INSTRUCTIONS TO FOLLOW:
Answer these questions from the case summary below.
(a) What type of action was the case?
(b) What was McKeever's blood alcohol level at the time of the accident?
(c) On which road was McKeever traveling north?

Date of Award: Nov. 24, 2009.

Court and Case No.: C.P. Montgomery No. 07-23994.

Type of Action: Negligence.

Injuries: Brain injury.

Plaintiff’s Attorneys: Jeffrey A. Nerenberg and Thomas J. Gibbons, Nerenberg Law Associates, Philadelphia.

Plaintiff’s Experts: Keith Bergman, accident reconstruction, Fort Washington, Pa.

Defense Counsel: Cary R. Breon, King of Prussia, Pa.

Defense Experts: Richard Saferstein, toxicology, Mount Laurel, N.J.

Comment:

An arbitrator awarded a man and his wife $1.1 million in compensatory damages for injuries sustained during a motorcycle accident in November 2005.

Plaintiff William McKeever suffered “traumatic” brain injuries after being thrown from his motorcycle.

Both the plaintiffs and defense agreed that McKeever was attempting to avoid contact with defendant Janet Kruger’s motor vehicle at the time of the accident, but they disagreed as to the cause.

McKeever, who had a blood alcohol level of 0.18 at the time of the accident, argued it was Kruger’s “inattentive driving actions” that caused the accident. Kruger responded by arguing McKeever’s intoxicated state was the “proximate cause” of the accident, according to an arbitration memorandum.

McKeever swerved his motorcycle to avoid hitting Kruger between 6:30 and 7 p.m. Nov. 6, 2005.

Kruger was making a left-hand turn out of a restaurant parking lot onto Easton Road near Limekiln Pike in Cheltenham Township, Pa. McKeever was traveling north on Easton Road.

PROVIDED DATA:
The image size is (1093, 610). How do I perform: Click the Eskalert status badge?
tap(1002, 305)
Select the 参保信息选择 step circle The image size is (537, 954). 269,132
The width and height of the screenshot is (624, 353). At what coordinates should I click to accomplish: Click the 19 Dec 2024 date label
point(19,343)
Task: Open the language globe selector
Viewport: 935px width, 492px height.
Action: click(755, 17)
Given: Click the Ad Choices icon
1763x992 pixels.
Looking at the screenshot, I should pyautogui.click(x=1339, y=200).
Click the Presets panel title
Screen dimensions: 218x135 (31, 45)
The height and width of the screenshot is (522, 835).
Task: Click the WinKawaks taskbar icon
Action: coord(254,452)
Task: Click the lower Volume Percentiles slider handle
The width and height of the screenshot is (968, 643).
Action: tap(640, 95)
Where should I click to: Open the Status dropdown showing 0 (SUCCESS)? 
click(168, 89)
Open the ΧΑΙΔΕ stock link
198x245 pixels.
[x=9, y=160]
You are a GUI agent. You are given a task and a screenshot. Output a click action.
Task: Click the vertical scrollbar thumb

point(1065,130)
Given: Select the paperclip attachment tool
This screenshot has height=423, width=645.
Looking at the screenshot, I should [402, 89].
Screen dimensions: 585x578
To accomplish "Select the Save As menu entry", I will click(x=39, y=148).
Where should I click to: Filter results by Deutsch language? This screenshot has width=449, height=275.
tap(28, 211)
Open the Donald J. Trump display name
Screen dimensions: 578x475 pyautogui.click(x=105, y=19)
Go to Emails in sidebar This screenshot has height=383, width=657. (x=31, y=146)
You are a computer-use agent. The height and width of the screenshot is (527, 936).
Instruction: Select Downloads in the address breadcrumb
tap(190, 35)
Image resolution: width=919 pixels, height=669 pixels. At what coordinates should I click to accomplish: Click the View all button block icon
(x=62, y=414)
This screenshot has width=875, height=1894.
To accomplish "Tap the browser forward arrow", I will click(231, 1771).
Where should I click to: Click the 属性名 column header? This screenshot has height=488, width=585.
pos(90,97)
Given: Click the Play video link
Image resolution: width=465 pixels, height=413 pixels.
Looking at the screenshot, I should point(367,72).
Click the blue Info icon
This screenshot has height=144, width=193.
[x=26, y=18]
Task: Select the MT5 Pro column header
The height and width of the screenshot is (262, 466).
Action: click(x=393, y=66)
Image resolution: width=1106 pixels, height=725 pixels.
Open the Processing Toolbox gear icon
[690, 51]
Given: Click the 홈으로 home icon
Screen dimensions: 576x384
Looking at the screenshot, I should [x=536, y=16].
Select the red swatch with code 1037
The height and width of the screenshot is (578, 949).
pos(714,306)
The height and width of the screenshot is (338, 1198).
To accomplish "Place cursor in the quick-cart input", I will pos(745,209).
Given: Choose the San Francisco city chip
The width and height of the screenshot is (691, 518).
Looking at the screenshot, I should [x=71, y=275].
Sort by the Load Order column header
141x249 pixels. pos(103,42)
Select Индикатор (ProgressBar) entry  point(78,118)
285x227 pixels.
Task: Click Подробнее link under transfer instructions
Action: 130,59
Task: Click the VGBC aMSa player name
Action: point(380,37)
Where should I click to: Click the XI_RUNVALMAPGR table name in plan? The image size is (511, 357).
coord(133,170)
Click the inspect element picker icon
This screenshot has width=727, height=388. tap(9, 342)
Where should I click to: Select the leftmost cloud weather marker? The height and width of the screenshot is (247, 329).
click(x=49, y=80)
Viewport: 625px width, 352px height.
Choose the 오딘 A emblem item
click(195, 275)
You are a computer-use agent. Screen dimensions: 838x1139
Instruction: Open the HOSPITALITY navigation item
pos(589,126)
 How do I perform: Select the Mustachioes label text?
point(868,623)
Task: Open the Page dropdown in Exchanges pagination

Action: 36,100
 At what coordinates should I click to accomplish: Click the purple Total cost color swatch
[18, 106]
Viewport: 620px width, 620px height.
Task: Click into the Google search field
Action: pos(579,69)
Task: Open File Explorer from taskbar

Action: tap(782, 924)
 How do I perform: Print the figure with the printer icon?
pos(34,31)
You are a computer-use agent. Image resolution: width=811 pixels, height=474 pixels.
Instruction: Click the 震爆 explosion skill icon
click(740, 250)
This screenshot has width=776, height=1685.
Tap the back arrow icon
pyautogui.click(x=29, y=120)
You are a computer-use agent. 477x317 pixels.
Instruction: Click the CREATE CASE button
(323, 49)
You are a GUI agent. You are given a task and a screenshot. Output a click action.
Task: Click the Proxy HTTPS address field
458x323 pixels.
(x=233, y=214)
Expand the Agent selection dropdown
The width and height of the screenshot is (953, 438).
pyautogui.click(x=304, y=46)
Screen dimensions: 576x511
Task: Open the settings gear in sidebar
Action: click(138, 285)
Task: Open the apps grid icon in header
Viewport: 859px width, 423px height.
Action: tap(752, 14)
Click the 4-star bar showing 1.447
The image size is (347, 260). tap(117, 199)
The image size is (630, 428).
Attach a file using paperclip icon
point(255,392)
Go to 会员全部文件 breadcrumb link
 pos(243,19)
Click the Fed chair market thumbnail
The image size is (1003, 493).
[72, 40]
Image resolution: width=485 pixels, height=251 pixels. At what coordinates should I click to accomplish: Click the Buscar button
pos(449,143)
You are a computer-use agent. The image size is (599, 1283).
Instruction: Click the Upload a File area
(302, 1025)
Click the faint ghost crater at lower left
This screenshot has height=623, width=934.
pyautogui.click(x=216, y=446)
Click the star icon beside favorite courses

SOLUTION FOR THIS TASK:
(a) Negligence.
(b) 0.18.
(c) Easton Road.